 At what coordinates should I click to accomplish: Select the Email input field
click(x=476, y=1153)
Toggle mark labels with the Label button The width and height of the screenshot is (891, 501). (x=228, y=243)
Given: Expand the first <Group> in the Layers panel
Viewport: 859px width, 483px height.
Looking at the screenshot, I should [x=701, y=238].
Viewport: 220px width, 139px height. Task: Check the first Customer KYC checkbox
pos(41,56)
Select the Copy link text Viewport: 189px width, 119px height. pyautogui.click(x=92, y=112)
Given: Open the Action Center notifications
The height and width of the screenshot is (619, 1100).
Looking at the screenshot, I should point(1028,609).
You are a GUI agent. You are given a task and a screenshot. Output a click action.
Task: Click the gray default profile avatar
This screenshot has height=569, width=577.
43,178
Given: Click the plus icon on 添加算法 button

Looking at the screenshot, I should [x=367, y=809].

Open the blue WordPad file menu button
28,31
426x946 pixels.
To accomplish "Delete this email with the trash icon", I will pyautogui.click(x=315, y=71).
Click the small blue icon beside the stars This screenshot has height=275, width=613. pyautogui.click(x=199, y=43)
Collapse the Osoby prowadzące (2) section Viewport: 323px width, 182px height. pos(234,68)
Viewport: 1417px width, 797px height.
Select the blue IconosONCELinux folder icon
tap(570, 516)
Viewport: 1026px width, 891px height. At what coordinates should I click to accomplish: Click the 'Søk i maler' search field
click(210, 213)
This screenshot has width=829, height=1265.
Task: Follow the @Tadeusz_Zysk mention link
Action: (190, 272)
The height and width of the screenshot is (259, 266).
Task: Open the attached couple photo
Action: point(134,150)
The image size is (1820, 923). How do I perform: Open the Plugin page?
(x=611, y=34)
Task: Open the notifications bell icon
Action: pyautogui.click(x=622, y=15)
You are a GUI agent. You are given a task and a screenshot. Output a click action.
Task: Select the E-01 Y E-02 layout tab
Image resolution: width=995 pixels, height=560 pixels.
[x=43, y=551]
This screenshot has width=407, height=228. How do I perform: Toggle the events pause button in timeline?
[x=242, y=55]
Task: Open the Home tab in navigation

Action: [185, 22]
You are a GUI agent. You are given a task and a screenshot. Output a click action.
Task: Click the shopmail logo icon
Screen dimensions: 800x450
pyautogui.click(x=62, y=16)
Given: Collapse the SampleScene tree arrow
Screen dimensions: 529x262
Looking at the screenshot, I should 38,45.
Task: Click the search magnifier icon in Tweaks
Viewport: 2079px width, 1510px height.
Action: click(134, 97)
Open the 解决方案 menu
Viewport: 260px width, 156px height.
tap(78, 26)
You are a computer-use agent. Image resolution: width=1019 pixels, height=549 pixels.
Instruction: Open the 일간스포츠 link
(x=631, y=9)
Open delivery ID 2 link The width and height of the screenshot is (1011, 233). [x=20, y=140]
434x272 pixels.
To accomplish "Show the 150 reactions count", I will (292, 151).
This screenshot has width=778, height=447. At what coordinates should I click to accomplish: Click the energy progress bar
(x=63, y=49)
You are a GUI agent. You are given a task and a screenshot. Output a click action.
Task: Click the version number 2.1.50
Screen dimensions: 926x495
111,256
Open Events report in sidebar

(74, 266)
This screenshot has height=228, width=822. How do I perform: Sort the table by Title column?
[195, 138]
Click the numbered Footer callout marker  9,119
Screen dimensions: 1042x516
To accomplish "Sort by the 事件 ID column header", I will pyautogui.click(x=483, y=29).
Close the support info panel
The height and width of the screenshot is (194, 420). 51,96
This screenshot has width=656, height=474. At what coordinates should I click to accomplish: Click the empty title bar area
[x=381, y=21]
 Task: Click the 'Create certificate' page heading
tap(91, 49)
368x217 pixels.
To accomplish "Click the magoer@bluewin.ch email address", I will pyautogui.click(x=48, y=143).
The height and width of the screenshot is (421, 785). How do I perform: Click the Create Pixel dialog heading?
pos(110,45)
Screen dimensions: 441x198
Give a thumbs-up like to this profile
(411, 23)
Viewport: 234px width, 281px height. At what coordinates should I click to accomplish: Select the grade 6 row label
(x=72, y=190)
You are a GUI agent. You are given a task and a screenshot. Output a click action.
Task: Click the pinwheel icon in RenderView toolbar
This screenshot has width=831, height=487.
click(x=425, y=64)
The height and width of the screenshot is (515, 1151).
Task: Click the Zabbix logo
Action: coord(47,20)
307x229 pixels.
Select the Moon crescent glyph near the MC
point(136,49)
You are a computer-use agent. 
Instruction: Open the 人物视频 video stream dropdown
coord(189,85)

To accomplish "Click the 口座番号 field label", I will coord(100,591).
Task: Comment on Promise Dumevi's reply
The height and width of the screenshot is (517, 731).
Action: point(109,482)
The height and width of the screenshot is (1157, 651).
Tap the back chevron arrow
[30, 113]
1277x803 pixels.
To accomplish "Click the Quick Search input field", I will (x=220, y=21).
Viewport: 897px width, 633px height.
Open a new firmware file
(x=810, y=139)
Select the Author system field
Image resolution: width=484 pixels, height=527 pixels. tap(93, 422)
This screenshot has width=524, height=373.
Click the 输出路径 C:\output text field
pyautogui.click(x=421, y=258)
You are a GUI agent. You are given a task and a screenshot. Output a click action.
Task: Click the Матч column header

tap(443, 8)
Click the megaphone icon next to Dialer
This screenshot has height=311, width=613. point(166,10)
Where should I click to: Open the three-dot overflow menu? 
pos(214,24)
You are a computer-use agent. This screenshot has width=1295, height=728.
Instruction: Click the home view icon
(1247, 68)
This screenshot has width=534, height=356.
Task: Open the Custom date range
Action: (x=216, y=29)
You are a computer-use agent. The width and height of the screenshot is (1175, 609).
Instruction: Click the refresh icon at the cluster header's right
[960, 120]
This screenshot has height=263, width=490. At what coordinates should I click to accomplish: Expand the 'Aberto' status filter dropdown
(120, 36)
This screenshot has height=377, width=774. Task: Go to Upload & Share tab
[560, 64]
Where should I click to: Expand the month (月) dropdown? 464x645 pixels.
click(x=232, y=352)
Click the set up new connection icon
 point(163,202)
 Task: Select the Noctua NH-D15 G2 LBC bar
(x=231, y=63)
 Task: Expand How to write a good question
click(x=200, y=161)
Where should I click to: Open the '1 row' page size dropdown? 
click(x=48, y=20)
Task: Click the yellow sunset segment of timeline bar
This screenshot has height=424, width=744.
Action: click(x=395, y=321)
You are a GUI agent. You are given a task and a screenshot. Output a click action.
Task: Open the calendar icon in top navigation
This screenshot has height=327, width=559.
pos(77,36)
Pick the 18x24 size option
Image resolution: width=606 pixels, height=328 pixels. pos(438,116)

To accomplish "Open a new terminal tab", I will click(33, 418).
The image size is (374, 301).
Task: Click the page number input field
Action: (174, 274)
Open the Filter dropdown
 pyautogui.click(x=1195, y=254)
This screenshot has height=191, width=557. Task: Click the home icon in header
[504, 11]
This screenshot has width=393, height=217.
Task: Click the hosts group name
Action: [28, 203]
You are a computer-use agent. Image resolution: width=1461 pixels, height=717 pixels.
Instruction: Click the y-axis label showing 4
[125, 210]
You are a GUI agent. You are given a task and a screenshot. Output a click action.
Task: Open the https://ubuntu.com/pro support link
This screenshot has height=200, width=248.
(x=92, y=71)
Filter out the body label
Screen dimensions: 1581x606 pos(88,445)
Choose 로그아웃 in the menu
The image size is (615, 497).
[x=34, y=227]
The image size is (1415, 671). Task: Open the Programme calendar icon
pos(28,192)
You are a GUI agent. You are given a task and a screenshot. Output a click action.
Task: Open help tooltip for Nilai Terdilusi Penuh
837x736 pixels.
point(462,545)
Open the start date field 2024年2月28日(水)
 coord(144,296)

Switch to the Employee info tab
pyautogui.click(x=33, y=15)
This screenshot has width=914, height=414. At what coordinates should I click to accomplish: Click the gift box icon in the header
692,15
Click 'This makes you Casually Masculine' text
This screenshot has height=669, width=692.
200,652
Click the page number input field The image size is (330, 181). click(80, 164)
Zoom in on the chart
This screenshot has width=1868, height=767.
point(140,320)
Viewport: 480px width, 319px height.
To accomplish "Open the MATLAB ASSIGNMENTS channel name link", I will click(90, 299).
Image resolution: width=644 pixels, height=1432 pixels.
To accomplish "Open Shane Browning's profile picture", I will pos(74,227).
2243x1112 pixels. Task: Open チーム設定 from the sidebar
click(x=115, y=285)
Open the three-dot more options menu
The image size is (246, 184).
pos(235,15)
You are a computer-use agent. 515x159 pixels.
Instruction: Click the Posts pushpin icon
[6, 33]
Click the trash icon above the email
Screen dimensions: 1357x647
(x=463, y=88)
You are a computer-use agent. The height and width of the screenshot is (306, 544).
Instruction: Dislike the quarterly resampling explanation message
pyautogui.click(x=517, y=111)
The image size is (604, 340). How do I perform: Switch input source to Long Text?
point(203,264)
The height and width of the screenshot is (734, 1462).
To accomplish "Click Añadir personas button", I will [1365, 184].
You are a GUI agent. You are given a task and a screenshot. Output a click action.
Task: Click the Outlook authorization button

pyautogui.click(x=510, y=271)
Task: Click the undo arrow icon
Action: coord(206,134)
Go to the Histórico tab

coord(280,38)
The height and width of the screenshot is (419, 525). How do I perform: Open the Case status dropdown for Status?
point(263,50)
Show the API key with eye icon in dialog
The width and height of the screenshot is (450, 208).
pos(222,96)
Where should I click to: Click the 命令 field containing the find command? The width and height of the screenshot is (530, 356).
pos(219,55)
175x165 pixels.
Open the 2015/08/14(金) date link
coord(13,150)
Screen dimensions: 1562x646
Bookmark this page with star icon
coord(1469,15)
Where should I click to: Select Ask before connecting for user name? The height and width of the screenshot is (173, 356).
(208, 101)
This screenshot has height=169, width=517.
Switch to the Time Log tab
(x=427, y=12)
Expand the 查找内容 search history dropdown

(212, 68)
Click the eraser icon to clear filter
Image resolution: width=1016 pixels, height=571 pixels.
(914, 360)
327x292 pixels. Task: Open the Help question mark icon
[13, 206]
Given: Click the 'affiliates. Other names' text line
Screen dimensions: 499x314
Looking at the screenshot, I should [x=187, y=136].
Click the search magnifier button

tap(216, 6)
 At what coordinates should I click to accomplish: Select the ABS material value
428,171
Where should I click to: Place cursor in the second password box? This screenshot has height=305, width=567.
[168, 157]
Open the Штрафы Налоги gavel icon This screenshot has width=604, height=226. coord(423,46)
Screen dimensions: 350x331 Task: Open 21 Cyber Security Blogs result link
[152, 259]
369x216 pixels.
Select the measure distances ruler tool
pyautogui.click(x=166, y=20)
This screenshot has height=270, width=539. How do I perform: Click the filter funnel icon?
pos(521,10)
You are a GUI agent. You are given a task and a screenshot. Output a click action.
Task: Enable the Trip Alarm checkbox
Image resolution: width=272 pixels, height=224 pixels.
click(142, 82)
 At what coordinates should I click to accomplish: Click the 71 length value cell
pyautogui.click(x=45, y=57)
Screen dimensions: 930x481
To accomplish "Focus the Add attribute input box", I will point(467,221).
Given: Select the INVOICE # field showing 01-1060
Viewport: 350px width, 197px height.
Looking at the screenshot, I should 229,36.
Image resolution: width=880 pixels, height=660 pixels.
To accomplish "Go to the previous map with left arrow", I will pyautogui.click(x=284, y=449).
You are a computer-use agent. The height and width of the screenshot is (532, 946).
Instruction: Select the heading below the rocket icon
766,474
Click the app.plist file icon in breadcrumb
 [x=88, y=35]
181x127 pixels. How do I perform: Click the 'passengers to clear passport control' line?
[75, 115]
______________________________
Copy out the records word for word, starting at the line that contains "will click(33, 418)." and ending at the line that contains "pyautogui.click(x=1195, y=254)".

TASK RESPONSE:
To accomplish "Open a new terminal tab", I will click(33, 418).
The image size is (374, 301).
Task: Click the page number input field
Action: (174, 274)
Open the Filter dropdown
 pyautogui.click(x=1195, y=254)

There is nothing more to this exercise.